Factory Method

Introduction

The first method to learn by many. A creational pattern, because it provides flexibility and reuse of code at the object creation. Lest see the definition by the book 📖

Is a creational design pattern that provides an interface for creating objects in a superclass, but allows subclasses to alter the type of objects that will be created.

To put it in other words. This DP suggests that a class should be responsible for creating different types of objects that have the same interface. But… why should we do that?

Problem

Let’s put an example of when you use this DP. Imagine that you’re creating a car simulation application. The first version of your app can only handle gas engines, so the bulk of your code lives inside the GasCar class.

After a while, you need to start working on your simulation for electric engines. At present, most of your code is coupled to the GasCar class. Adding an ElectricCar into the app world requires a lot of changes in code. Moreover, if later you decide to add another type of engine to the app, you will probably need to make a lot of work again.
By working like this you will have a lot of unnecessary scenarios with conditions that switch the app behavior depending on the class of engine.

Solution

It suggested that you replace direct method construction calls (the ones with the new) with a call to the factory method. The class Car is in charge of creating multiple type instances with the new operator. Objects that are created in a factory method are often referred to as products.

The use of subclasses can override the method and change the returned type of the factory method.

Now is possible to override the factory method in a subclass and return different types of engines. But there is a slight limitation, in order to return different types of products is necessary to implement an interface or class to link the Engines.
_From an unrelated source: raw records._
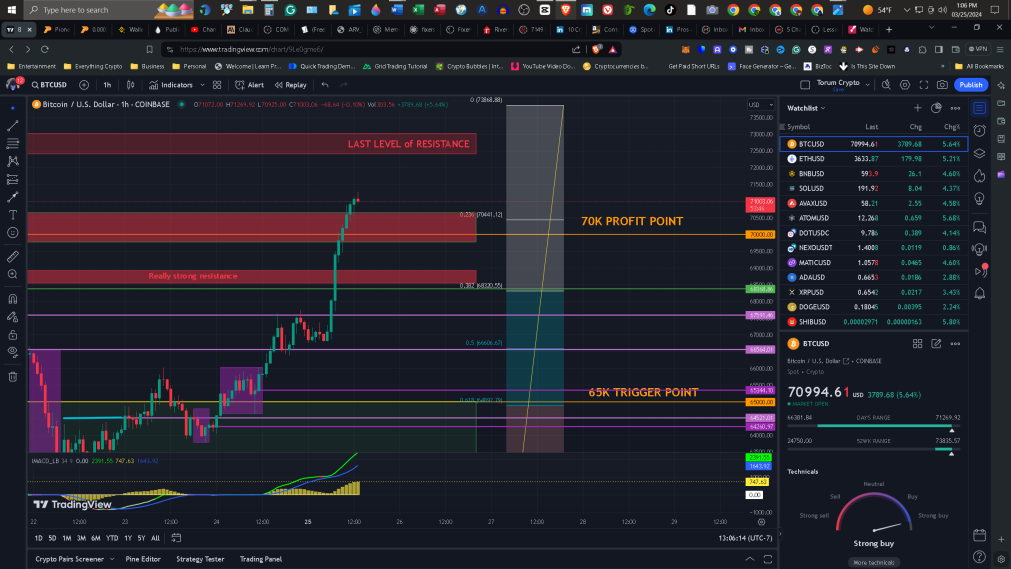Toggle the layout select checkbox square
The height and width of the screenshot is (569, 1011).
(x=805, y=85)
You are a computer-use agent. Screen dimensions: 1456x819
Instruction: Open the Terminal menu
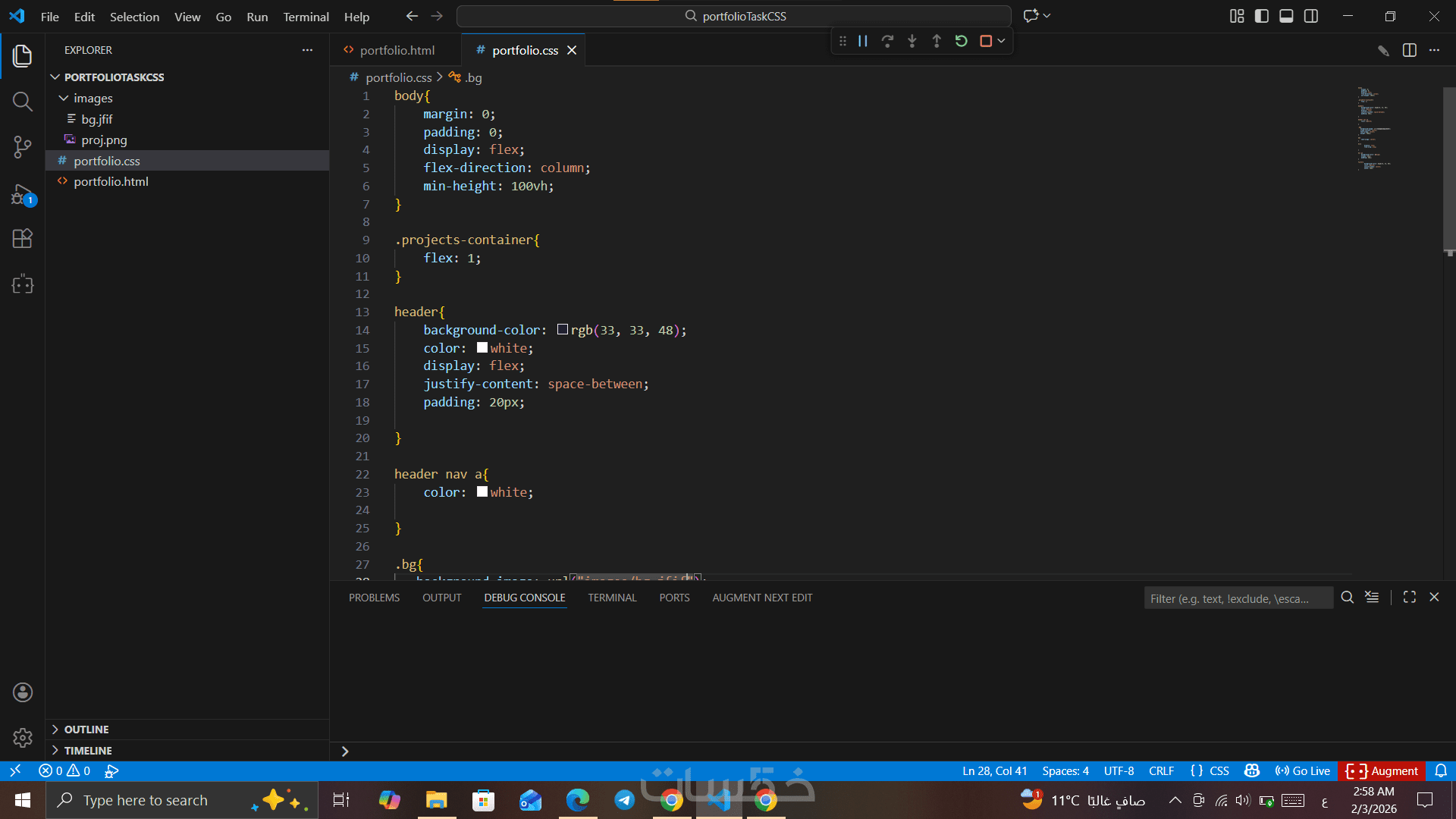(306, 17)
All products share the same interface.

Now, both GasEngine and ElectricEngine implement the interface Engine that declares the method startEngine. Each class implements this method differently: gas engines use combustibles to start, while electric engines use energy to work. The factory method inside GasCar returns gas engines objects, whereas the ElectricCar returns electric engines objects. The moment both inherit from a shared interface it’s possible to return products of the type Engine. The client (factory method) treats all the products as abstract Engine.

Structure

1. The Product declares the interface, which is common to all objects that can be produced by the creators and subclasses.
2. The Concrete Products are different implementations of the product interface.
3. The Creator class declares the factory method that returns new product objects.
4. Concrete Creators override the base factory method so it returns a different type of product.

Code step by step

Step 1: Create the interface Engine.

public interface Engine {
    void startEngine();
}

Step 2: Create classes that implement the Engine interface and its methods.

Gas Engine class:

public class GasEngine implements Engine {
    @Override
    public void startEngine() {
        System.out.println("Gas engine starting...");
    }
}

Electric Engine class:

public class ElectricEngine implements Engine {
    @Override
    public void startEngine() {
        System.out.println("Electric car starting...");
    }
}

Step 3: Create a Car abstract class.

public abstract class Car {
    public abstract Engine createEngine();

    // Start simulation
    public void setUpCarSimulation(){
        Engine e = createEngine();
        e.startEngine();
    }
}

Step 4: Create classes that extends Car abstract class.

Gas Car class:

public class GasCar extends Car {
    @Override
    public Engine createEngine() {
        return new ElectricEngine();
    }
}

Electric Car class:

public class ElectricCar extends Car {
    @Override
    public Engine createEngine() {
        return new GasEngine();
    }
}

Step 5: Start the simulation for both type of cars

public class Simulation {
    public static void startSimulation(){
        // Create a new instance of GasCar
        Car gasCar = new GasCar();
        // Create a new instance of ElectricCar
        Car electricCar = new ElectricCar();

        // Setup simulation car and run simulation
        System.out.println("Preparing and staring simulation for gas car");
        gasCar.setUpCarSimulation();
        System.out.println("Simulation done");
        System.out.println("Preparing and staring simulation for electric car");
        electricCar.setUpCarSimulation();
        System.out.println("Simulation done");
    }
}

Results from simulation:

Preparing and staring simulation for gas car.
Electric car starting...
Simulation done.
Preparing and staring simulation for electric car.
Gas engine starting...
Simulation done.

The Pros

• You avoid tight coupling between the creator and the concrete products.
• Single Responsibility Principle. You can move the product creation code into one place in the program, making the code easier to support.
• Open/Closed Principle. You can introduce new types of products into the program without breaking the existing client code.

The Cons

• The code may become more complicated since you need to introduce a lot of new subclasses to implement the pattern. The best-case scenario is when you’re introducing the pattern into an existing hierarchy of creator classes.

References

• Alexander Shvets, A. S. (2021). Dive into design pattern (v2021–2.29 ed. ed.).